When Heather Lindsay and Lexene Charles arrived at their Connecticut home the weekend before Martin Luther King Day, they found that their garage door had been damaged and vandals had spray painted a racial slur across it.
And it's still there one month on, with the couple refusing to remove it until Stamford police “do their job” and find the vandals. But now, the city is threatening to fine them $100 a day until it's removed.
“[Authorities should] not just cover it up and sweep it under the table as they have done in the past,” Lindsay told the Stamford Advocate. The local police chief even offered to paint over it, but the couple are standing strong in the face of a daily blight citation.
Darnell Crosland, of the local NAACP chapter, say that locals have their back.
“We think the police should open up a live investigation, and that means they should interview people.”
“They should create a police report, and they should have a case number. I don’t even know if this situation has a case number yet, and I think that is an affront to all of us.”
City and police officials told ABC that they're working on the case, but have no witnesses or video evidence.

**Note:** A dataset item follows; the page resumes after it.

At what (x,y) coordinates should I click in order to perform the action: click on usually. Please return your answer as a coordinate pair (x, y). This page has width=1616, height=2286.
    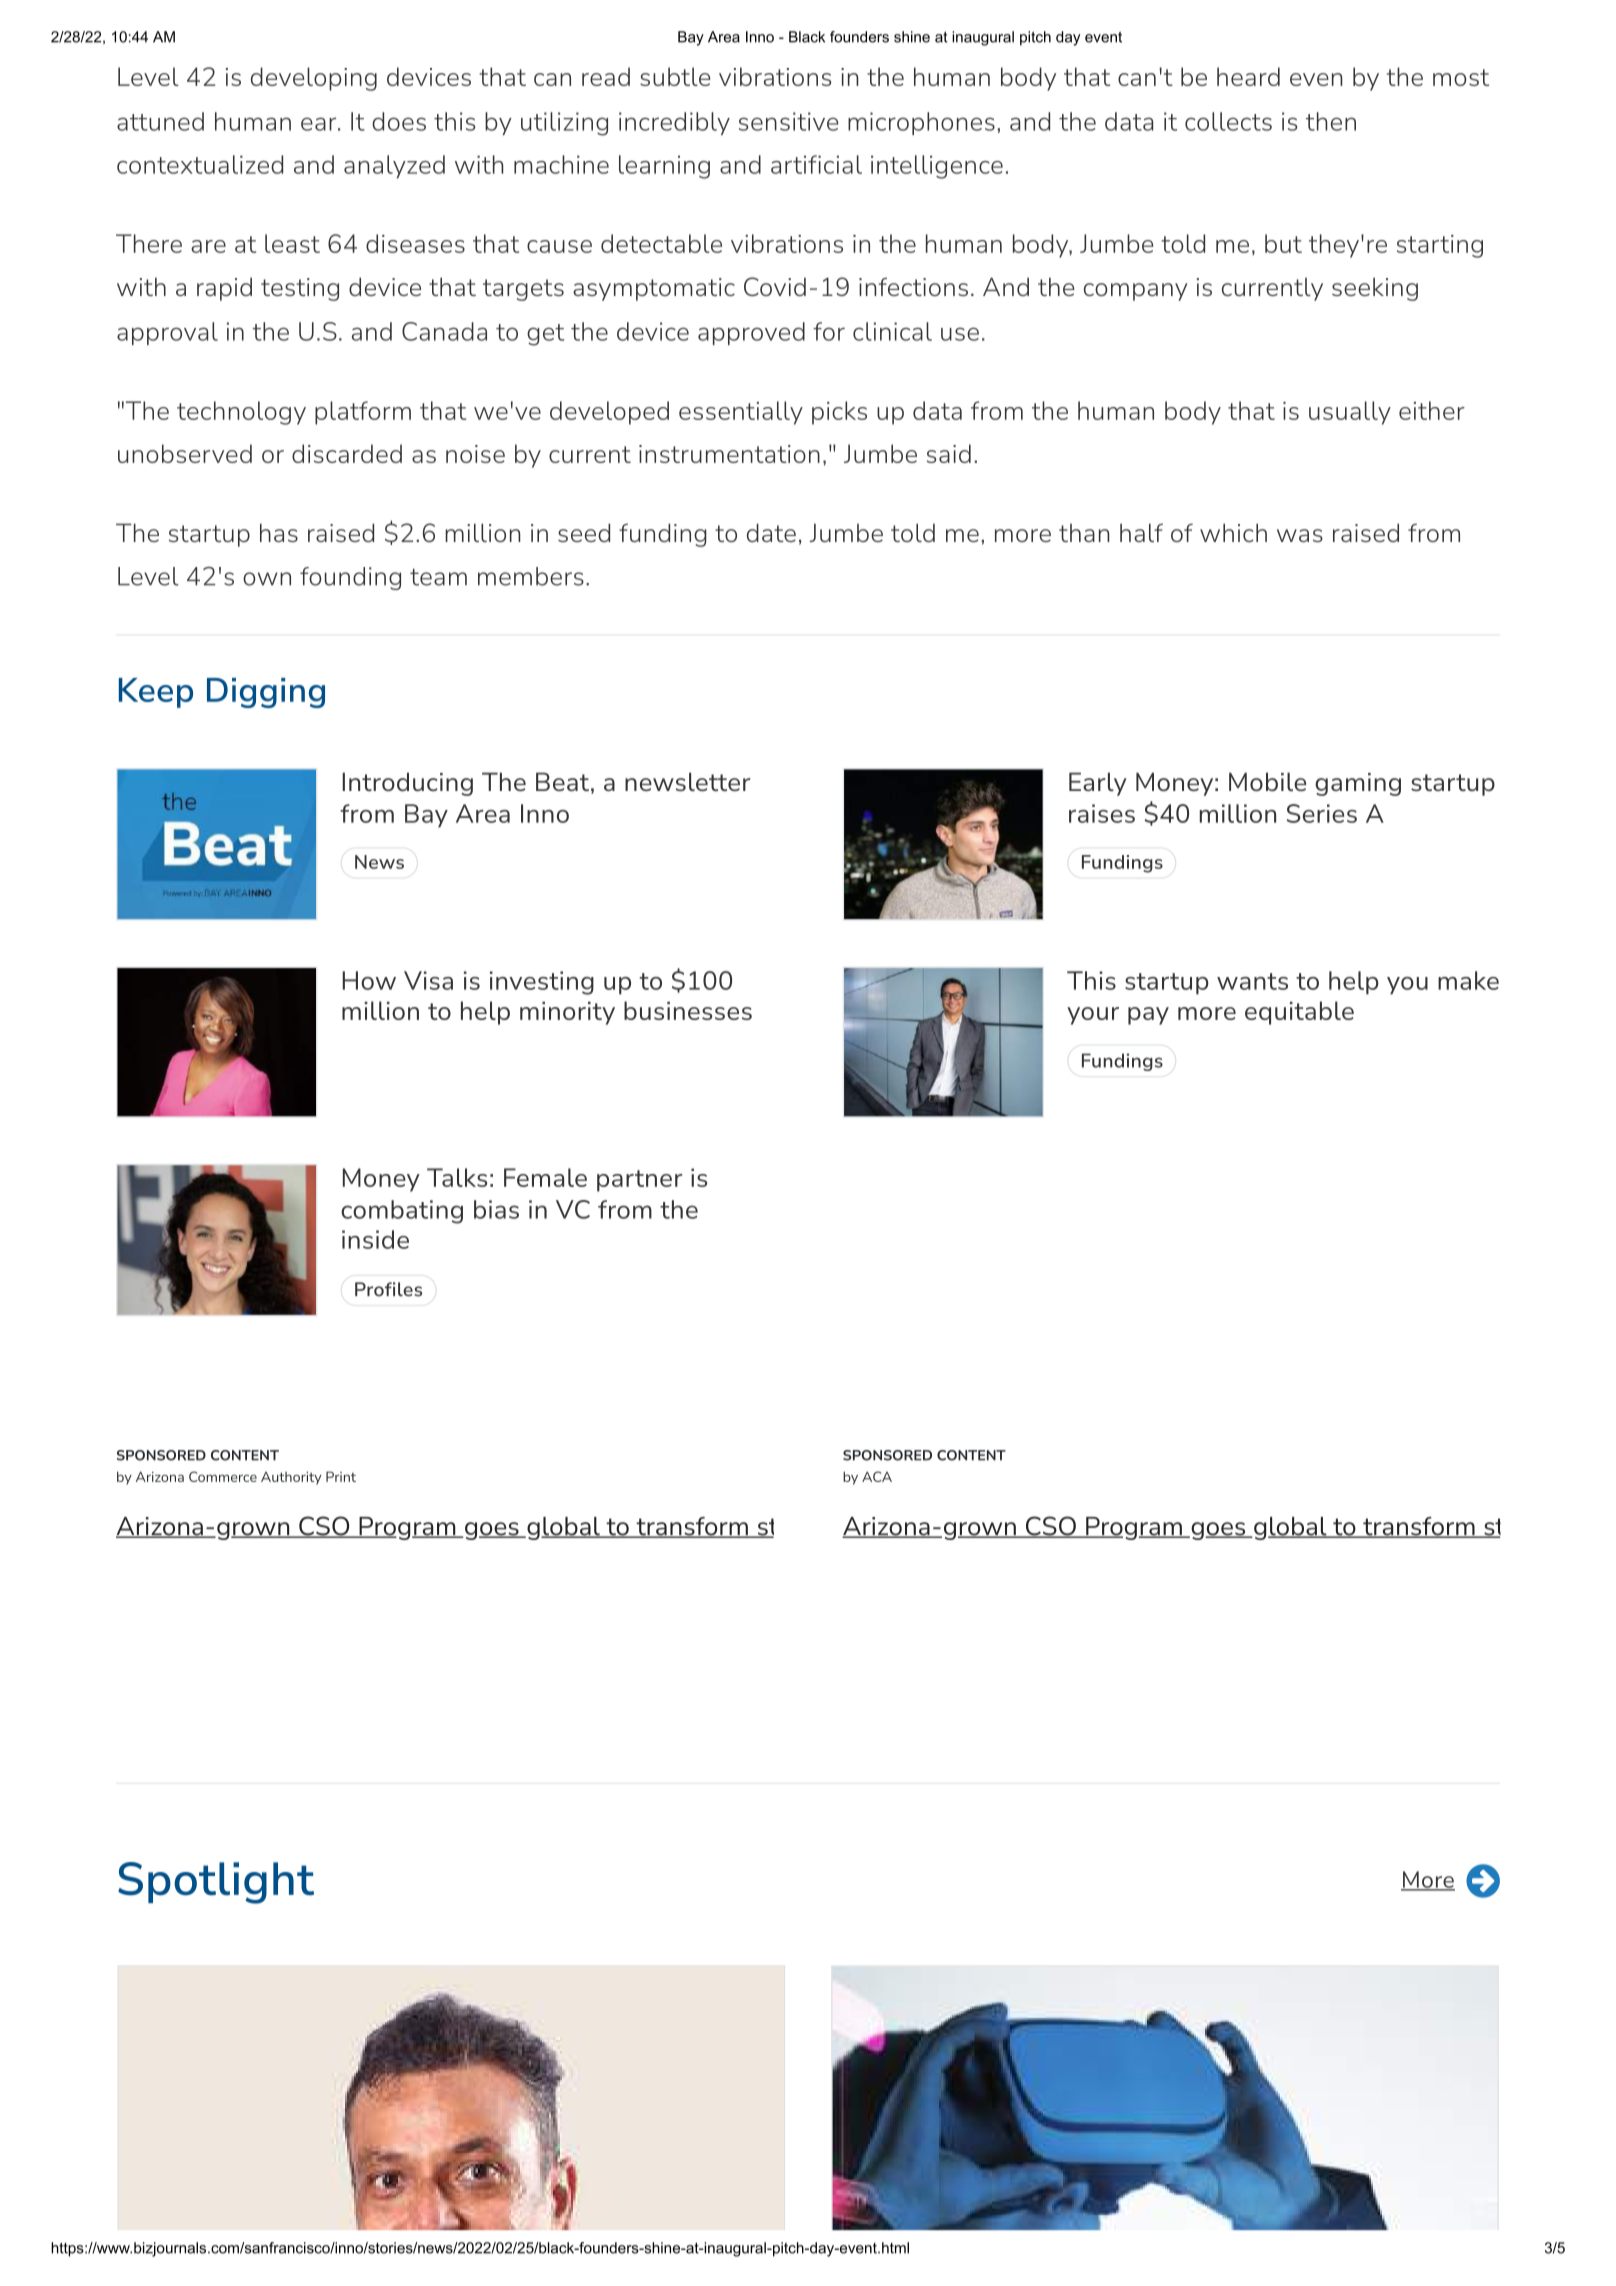
    Looking at the image, I should click on (1350, 413).
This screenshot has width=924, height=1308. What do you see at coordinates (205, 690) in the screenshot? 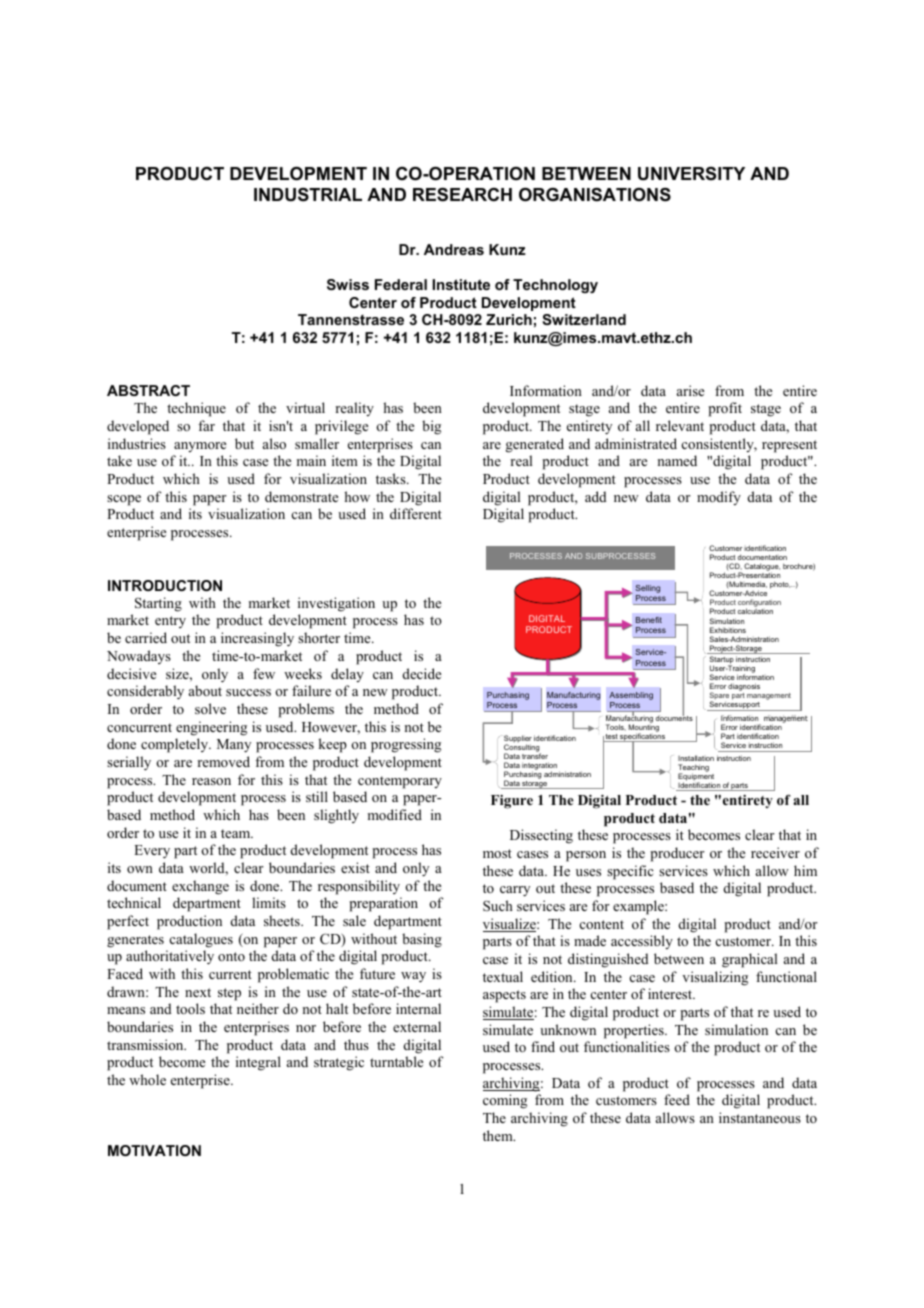
I see `about` at bounding box center [205, 690].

But Stamford Police Chief Jonathan Fontneau said that the couple could face arrest if the slur stays up because of the harm it could have on locals.
“Its existence has serious economic as well as psychological consequences in neighborhoods and communicates alarm,” the police website reads. It says that graffiti should be removed within 24-48 hours to “prevent the vandals from receiving the recognition they desire.”
The couple don't plan on giving up any time soon, and say they'll go to court if they have to. “I’d like to find out who did it because it has to stop,” Charles added.